# <span style="color:red">DATA EXTRACTION AND NLP</span>

#### Problem Statement: Extracting Article Text and Headings from URLs provided and performing Text Analysis

***NOTE:** Multiple files have been provided as a part of the problem statement and are present alongwith this notebook. Kindly refer to the same for better understanding!*

In [1]:
# Importing relevant modules
import pandas as pd
import numpy as np
import requests
import os
import nltk
import re
from nltk.tokenize import word_tokenize
from bs4 import BeautifulSoup

Problem Input is given in the form of an excel file hence translating into a DataFrame.

In [8]:
df=pd.read_excel("./assign_ques_details/Input.xlsx")
df.head()

Unnamed: 0,URL_ID,URL
0,blackassign0001,https://insights.blackcoffer.com/rising-it-cit...
1,blackassign0002,https://insights.blackcoffer.com/rising-it-cit...
2,blackassign0003,https://insights.blackcoffer.com/internet-dema...
3,blackassign0004,https://insights.blackcoffer.com/rise-of-cyber...
4,blackassign0005,https://insights.blackcoffer.com/ott-platform-...


##### Now, as we have to extract article text and headings from URLs, we’re using BeautifulSoup library to extract the article headings and text using the class name in a function as shown below.

In [9]:
# Function to get the text and heading of an article from url
def get_article_text_and_heading(url):
    try:
        response = requests.get(url)
        response.raise_for_status() #raising error message incase of response error
        soup = BeautifulSoup(response.content, 'html.parser')
        article_container = soup.find('div', class_='td-post-content')
        if not article_container:
            return 'No heading found', 'No content found' # handling no content

        heading = soup.find('h1')
        heading_text = heading.get_text(strip=True) if heading else 'No heading found' # finding article heading and removing whitespaces
        
        content_elements = article_container.find_all(['p', 'li']) # finding all article text using paragraph and list tags
        article_text = ' '.join([element.get_text(strip=True) for element in content_elements]) 
        return heading_text, article_text 

    except requests.RequestException as e:
        return 'Error fetching page', str(e)

##### We then iterate over the DataFrame’s rows containing the URLs and scrap and assign the article headings as well as text into new columns.

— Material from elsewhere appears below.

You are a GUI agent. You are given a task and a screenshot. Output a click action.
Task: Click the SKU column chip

This is done using the code block below.

In [10]:
# Iterating over DataFrame's rows to assign headings and text
for index, row in df.iterrows():
    url = row['URL']
    heading, text = get_article_text_and_heading(url)
    # Storing the results in the dataframe
    df.at[index, 'Heading'] = heading
    df.at[index, 'Text'] = text
    
df.head() # Dataframe now contains individual URL's Article Heading and Text

Unnamed: 0,URL_ID,URL,Heading,Text
0,blackassign0001,https://insights.blackcoffer.com/rising-it-cit...,Rising IT cities and its impact on the economy...,We have seen a huge development and dependence...
1,blackassign0002,https://insights.blackcoffer.com/rising-it-cit...,Rising IT Cities and Their Impact on the Econo...,"Throughout history, from the industrial revolu..."
2,blackassign0003,https://insights.blackcoffer.com/internet-dema...,"Internet Demand’s Evolution, Communication Imp...",Introduction In the span of just a few decades...
3,blackassign0004,https://insights.blackcoffer.com/rise-of-cyber...,Rise of Cybercrime and its Effect in upcoming ...,"The way we live, work, and communicate has unq..."
4,blackassign0005,https://insights.blackcoffer.com/ott-platform-...,OTT platform and its impact on the entertainme...,The year 2040 is poised to witness a continued...

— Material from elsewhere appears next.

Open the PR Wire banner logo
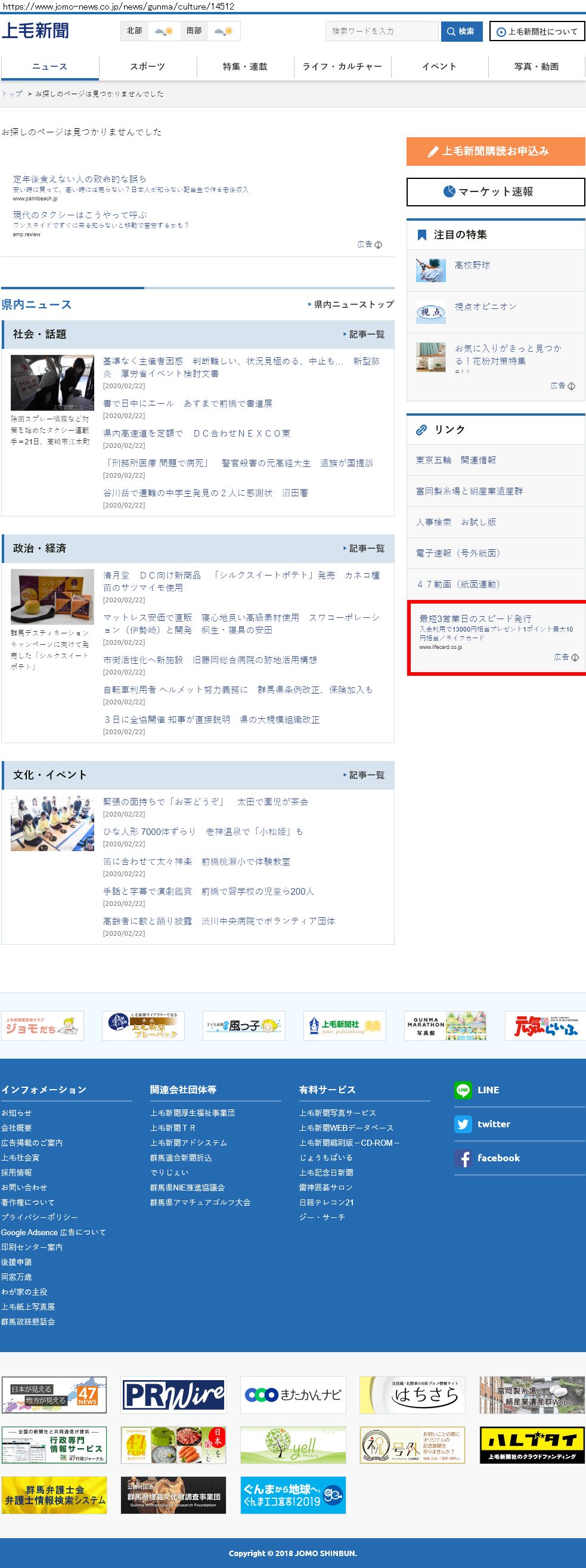This screenshot has height=1568, width=586. pyautogui.click(x=173, y=1394)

##### We can see the DataFrame now contains each URLs Article Heading and Text.

Now, in the problem statement, we have been given a list of Stopwords which are to be excluded from the text. Hence, we first bring the list of StopWords into python and then use it to clean our “Text” column in the DataFrame.

For this, we have defined two functions: read_and_tokenize_files and remove_stopwords.
read_and_tokenize_files:

1. **read_and_tokenize_files** :
Here, for a given “path”, we open all the files in the path one by one and read the content of 
the same. Using nltk, we tokenize the text into words and then filter them so that they only 
contain characters which are further made lowercase. The content of all the files in the path are compiled into a list which is returned to the user (effectively making a list of words from all the files present in the provided path).

In [11]:
## Function for reading files and tokenizing 
def read_and_tokenize_files(path):
    all_files_in_path = os.listdir(path)
    all_tokens = []
    for file in all_files_in_path:
        with open(f"{path}/{file}","r") as f:
            file_text = f.read()
            tokens = word_tokenize(file_text)
            only_words = [token for token in tokens if token.isalpha()] # filtering only words
            all_tokens.extend(only_words)
            all_tokens= [token.lower() for token in all_tokens] 
    return all_tokens

2. **remove_stopwords** :
We use this function to filter out the stopwords from the provided text using the mentioned 
list of stop tokens. We tokenize the provided text into words and subsequently filter by 
removing stopwords using list comprehension. We return the obtained list.

In [12]:
# Function to tokenize and remove stopwords from text
def remove_stopwords(text,stop_tokens):
    tokens = word_tokenize(text)
    article_words = [token for token in tokens if token.isalpha()]
    article_words_wstpw = [word for word in article_words if word.lower() not in stop_tokens] # filtering out StopWords
    return article_words_wstpw

Now, firstly, using the provided StopWords file, we read and tokenize the same into a list 
which is further passed along with each article text in the DataFrame one by one effectively 
filtering out the stopwords. We then save the clean tokenized article words list into another 
column. This is done using the code block below.

In [13]:
# Reading all the stopwords files and compiling into one list for easier checking
path = "./assign_ques_details/StopWords/"
all_stop_tokens = read_and_tokenize_files(path)
df["Text_without_stopwords"]=df["Text"].apply(remove_stopwords, args=(all_stop_tokens,))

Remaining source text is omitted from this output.